Impulses initiated at the initial segment of the axon, or antidromically propagating up the axon, retrogradely invade the somadendritic region. Sometimes this invasion is slowed, as evidenced by a distinct notch developing on the rising phase of the intrasomatic spike (the IS-SD break becomes more prominent). With another recording electrode downstream on the axon, as Calvin and Hartline (14) used with lobster stretch receptors, one may see an extra spike (Fig. 3); evidently, the slowed invasion of the somadendritic region has allowed depolarization there to persist long enough to reexcite the axon at the end of the axon's refractory period. The extra spike cannot itself invade the soma retrogradely as the soma is refractory; thus, for this particular situation, a self-perpetuating cycle cannot start.

There are other reexcitation phenomena not as readily explained by a simple two-compartment interaction. In the typical case, extra spikes are seen to arise from the top of a depolarizing afterpotential, which follows the prior spike. The extra spike may or may not itself retrogradely invade the somadendritic region; if it does, it too may have a depolarizing afterpotential. In some cases, this extra spike's aftermath may trigger still another extra spike. Such bursts of extra spikes have been intracellularly observed in cat spinal motoneurons (8), cat PTNs (18,19), and in various crustacean stretch receptor neurons (25,29); many of the burst discharges of hippocampal pyramidal neurons (59) probably qualify, although their depolarizing afterpotentials are more complex.

The postspike hump, the most prominent form of the depolarizing afterpotential, is probably of dendritic origin. The theory of reexcitation is merely a threecompartment version of the previous story (14). As the impulse propagates retrogradely from the initial segment trigger zone, it should slow down as it invades the dendritic tree. Intradendritic recordings, (e.g., ref. 29), indeed show a delayed beginning of the dendritic impulse and a broader duration (both aspects could arise just from the cable properties of the dendritic tree, even if the spread were passive rather than active). As the axon and soma repolarize, the dendritic spike may lag behind. This source of depolarizing current is important. As the resistance of the soma and axon rise after their spikes, the depolarizing current from the dendrites may cause an increasing I R product, even if the current itself is not rising. This theory for the postspike hump (9,45) contains the necessary ingredients for a self-reexciting process; an extra spike can trigger such a sequence as well as the first spike. This spatial aspect of the depolarizing afterpotential is not its only aspect. The ionic mechanisms may change from axon to soma to dendrite. One reason that the spike of the dendrite has a longer duration may be a slow calcium current (68).

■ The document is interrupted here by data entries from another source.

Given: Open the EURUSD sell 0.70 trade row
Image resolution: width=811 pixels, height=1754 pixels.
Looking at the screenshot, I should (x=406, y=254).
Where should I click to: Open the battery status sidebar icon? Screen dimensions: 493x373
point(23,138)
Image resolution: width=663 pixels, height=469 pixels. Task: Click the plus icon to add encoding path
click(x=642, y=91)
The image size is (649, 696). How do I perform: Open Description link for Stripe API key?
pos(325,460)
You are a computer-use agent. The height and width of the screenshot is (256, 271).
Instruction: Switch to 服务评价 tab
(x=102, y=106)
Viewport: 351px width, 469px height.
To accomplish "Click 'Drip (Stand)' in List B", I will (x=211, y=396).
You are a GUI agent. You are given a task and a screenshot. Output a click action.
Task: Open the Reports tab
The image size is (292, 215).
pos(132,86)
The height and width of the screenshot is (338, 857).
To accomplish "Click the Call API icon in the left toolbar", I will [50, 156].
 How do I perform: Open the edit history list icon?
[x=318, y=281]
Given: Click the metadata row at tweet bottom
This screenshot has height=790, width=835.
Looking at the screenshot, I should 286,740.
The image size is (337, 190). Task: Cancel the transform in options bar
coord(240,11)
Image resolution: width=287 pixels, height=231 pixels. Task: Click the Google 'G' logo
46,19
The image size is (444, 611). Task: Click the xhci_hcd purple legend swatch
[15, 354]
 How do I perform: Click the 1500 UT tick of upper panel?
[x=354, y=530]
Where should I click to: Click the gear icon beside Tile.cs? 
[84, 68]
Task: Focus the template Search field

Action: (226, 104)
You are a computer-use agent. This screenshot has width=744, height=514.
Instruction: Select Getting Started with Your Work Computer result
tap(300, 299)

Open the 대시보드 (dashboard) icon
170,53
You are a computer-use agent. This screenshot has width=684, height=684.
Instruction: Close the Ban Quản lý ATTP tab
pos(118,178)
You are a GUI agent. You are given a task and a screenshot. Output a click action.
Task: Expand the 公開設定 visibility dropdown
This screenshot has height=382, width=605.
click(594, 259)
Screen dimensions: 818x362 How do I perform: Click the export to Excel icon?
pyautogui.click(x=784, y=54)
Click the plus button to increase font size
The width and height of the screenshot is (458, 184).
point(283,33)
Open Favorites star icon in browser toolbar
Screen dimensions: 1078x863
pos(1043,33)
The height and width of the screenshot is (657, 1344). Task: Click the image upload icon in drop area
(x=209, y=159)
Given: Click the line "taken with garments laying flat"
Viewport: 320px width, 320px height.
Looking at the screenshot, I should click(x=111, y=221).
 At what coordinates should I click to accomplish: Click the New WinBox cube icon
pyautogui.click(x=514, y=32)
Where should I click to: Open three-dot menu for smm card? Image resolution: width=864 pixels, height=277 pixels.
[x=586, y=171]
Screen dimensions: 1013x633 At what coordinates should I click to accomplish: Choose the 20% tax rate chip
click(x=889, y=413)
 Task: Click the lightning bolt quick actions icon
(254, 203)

Cat PTNs are much richer in extra spike phenomena than motoneurons, probably because most fast-conducting (> 20 m/see) PTNs have prominent postspike humps (19). More than 25~o of the fast PTNs in the Calvin and Sypert (19) intracellular series also exhibited extra spikes during sustained rhythmic firing driven by a step of injected current (Fig. 4). The extra spikes arose from the top of the postspike hump (as observed from the Microelectrode site, which was probably intrasomatic).

Historical Factors Affecting Extra Spikes

It was noted that motoneurons tend to produce extra spikes only at low rhythmic firing rates; this was also true of primary vestibular neurons (52) and of external cuneate nucleus neurons (15). Many lobster stretch receptor neurons fall into this category; their f-I curves may have a negative sensitivity region where average firing rate falls as current ascends above the extra spiking region. Other lobster stretch receptor neurons, namely those with delayed retrograde invasion (Fig. 3), tend to produce extra spikes only at high firing rates, but this may be secondary to the fatigue aspect in these neurons.

PTNs produce extra spikes from postspike humps only at intermediate and higher rhythmic firing rates, but there is no suggestion of fatigue. Why they differ from most other neurons in this aspect is unknown. The effect of extra spikes on the f-I curve is not always simple. Sometimes, double spike firing patterns may double the sensitivity of the f-I curve; in other cases, the interval between rhythmic spikes is lengthened by an extra spike that produces a compensatory pause. In some cases, f-I curves may appear perfectly compensated as the firing pattern progresses from rhythmic to doublets to triplet bursts with no change in f-I curve sensitivity. PTNs with pronounced bursting tendencies may exhibit extra spikes atop large postspike humps even at minimum rhythmic firing rates.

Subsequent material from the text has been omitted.